Abstract
Background Pathologic tumor response and changes in the tumor microenvironment (TME) predict outcomes to immune checkpoint inhibitors, but are understudied in rare tumors. We investigated whether artificial intelligence (AI)-powered analyses of pretreatment and on-treatment biopsies may inform treatment outcomes to pembrolizumab.
Methods We evaluated 256 baseline and 248 on-treatment biopsies from 84 patients with rare tumors (10 cohorts) in a phase II pembrolizumab trial. Intratumoral tumor-infiltrating lymphocyte (iTIL) density and tumor content (TC) were assessed on H&E-stained slides using a deep learning–based analyzer (Lunit SCOPE IO). Baseline iTIL and changes in iTIL and TC were correlated with progression-free survival (PFS) and overall survival (OS). Multiplex immunofluorescence was performed in 27 paired samples to assess TME changes.
Results In the high-iTIL tumor group, a baseline iTIL of ≥60 cells/mm2 was associated with favorable PFS (HR 0.49, 95% CI 0.25 to 0.99, p=0.046) and higher CD8+ and CD8+PD-1+ and lower FoxP3+CD8+PD-1+ T-cell density. However, this association with PFS was not seen in the overall cohort (HR 0.62, 95% CI 0.37 to 1.06, p=0.082).
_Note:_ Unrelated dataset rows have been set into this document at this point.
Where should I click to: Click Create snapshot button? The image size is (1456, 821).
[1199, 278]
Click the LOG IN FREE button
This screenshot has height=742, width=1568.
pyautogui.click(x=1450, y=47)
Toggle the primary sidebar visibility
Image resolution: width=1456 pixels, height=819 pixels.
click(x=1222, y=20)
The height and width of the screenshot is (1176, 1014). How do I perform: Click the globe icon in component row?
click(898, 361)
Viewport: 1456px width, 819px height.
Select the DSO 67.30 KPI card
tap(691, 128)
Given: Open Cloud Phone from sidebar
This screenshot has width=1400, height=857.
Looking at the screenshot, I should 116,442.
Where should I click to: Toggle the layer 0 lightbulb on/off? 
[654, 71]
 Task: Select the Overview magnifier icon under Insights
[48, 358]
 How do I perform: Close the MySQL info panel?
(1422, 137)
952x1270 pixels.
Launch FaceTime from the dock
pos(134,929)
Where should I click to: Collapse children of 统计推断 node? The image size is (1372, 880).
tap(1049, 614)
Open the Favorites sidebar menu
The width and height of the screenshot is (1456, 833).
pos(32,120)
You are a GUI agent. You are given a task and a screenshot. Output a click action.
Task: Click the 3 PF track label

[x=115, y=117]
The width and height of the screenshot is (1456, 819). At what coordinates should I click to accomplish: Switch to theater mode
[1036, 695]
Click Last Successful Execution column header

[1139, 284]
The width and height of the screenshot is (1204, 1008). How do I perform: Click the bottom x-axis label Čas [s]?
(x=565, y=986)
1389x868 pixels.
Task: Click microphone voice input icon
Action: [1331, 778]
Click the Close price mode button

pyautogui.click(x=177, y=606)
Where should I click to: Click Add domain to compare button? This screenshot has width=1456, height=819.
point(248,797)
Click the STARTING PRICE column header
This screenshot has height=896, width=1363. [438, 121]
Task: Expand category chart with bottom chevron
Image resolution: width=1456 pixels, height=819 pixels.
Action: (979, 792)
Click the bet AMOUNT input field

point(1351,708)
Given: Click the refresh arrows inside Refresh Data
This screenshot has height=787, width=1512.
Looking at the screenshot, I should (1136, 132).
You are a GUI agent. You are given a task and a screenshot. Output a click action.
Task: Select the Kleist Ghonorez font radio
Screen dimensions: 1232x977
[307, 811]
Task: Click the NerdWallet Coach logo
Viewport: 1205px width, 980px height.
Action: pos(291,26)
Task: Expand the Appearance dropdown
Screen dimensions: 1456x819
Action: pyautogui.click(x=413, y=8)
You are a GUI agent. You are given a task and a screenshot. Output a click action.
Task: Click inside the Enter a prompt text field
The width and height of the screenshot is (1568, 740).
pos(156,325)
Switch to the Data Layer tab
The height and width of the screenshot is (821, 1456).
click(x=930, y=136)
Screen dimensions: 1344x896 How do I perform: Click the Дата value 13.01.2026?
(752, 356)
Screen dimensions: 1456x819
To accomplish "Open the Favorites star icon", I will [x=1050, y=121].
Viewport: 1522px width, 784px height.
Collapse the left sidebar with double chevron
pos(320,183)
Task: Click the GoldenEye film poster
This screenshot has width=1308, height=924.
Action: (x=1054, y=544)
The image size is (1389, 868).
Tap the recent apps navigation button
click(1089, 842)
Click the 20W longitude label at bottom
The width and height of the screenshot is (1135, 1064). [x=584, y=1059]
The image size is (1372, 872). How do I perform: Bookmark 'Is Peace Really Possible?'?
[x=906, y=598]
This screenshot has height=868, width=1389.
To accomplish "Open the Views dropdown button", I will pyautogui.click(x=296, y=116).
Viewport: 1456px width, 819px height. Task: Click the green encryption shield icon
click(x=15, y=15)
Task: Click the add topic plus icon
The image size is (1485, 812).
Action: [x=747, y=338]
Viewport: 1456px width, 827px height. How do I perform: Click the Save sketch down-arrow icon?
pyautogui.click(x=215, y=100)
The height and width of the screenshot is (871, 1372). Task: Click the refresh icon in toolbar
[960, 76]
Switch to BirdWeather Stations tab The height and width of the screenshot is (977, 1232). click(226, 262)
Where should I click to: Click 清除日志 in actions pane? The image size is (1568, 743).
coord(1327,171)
In paired biopsies, on-treatment increase in iTIL showed a trend toward improved PFS (HR 0.64, 95% CI 0.40 to 1.06, p=0.084) and was significantly associated with improved OS (HR 0.55, 95% CI 0.35 to 1.01, p=0.037). This increase was also associated with reduced spatial distance between CD8+ immune and tumor cells. Decreased TC during treatment was significantly associated with prolonged PFS and OS (PFS: HR 0.51, p=0.019; OS: HR 0.54, p=0.042). The combination of increased iTIL and decreased TC was significantly associated with better PFS (HR 0.36, p=0.009) and OS (HR 0.36, p=0.029).
Conclusion AI-powered assessment of the TME before and during treatment may help inform treatment outcomes to pembrolizumab in patients with rare tumors.